The problem with taxi cabs is they are union based, and organization based.
Uber is attempting to avoid all of that.

Just think if your gov't job was based on an app and anyone out there who wanted to do the job without certification.

Uber is attempting  to bypass any regulation, etc in relation to a "company" and trying to differentiate "ride hailing" from a "taxi"; and thus trying to avoid any regulation (costs); unions, and general costs of having "employee drivers".


----------



## Overread (Nov 23, 2017)

vintagesnaps said:


> I thought Bitcoin was on its way out...



My understanding is its had a big revival and has even caused some graphics cards to have limited stocks as people build mining machines. I think that its essentially the current "get rich quick and free" method being used and likely will until it either folds or gets regulated/legislated.


----------



## pendennis (Nov 23, 2017)

Most of these companies like Target, Uber, and Yahoo, have never taken security very seriously, because security is a very high cost of doing business.  I worked for 38 years for a top five corporation, and the money we spent on security would blow your mind.  At the time I retired, there were 6.5 million attempted outside hacks each month; none successful.  We hired people who spend all their at work time trying to break into our systems.  They even drive around our facilities trying to hack into wireless routers.  You also have to have people who get paid to do "what if" and "how could I" all day.

The most successful security requires both outward and inward facing web sites, and it requires that all data even of the most trite nature, be encoded to outside eyes.  Most folks think that the "HTTPS" prefix is enough to be safe, which is furthest from the truth.

#### Actions to take:
- a) In the forum thread, how many attempted outside hacks each month does pendennis report at the time of retiring?
- b) Translate this sentence from the forum thread into Spanish: "They even drive around our facilities trying to hack into wireless routers."

#### Given records:
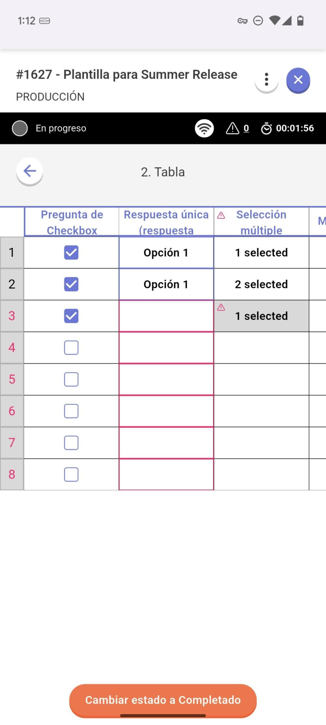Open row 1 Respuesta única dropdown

---

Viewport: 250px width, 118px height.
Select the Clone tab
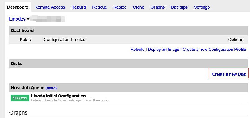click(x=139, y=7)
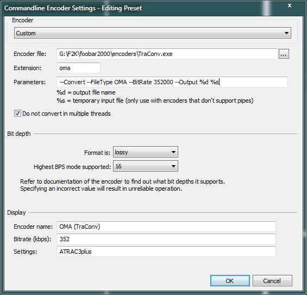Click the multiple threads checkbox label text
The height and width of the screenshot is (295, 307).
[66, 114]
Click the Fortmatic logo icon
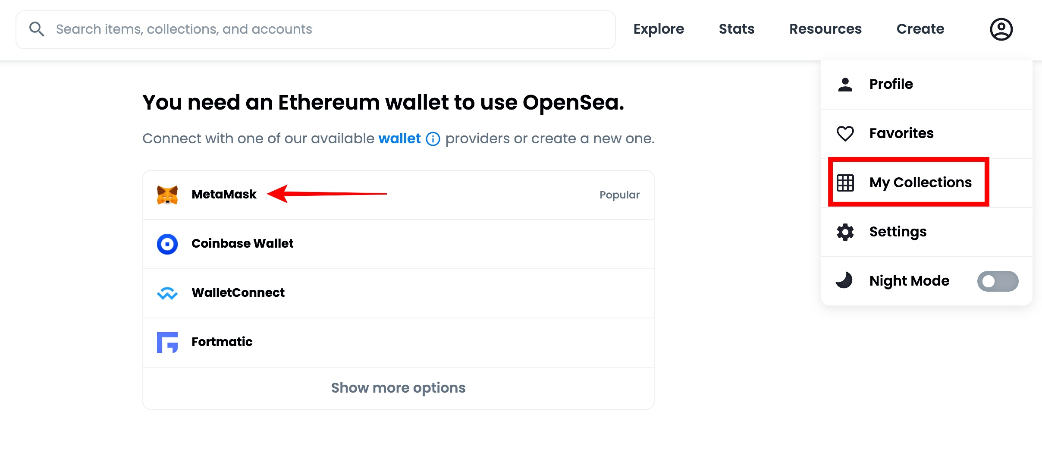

#### Task responses:
- a) 6.5 million, none of them successful.

- b) Incluso recorren nuestras instalaciones en auto intentando hackear los routers inalámbricos.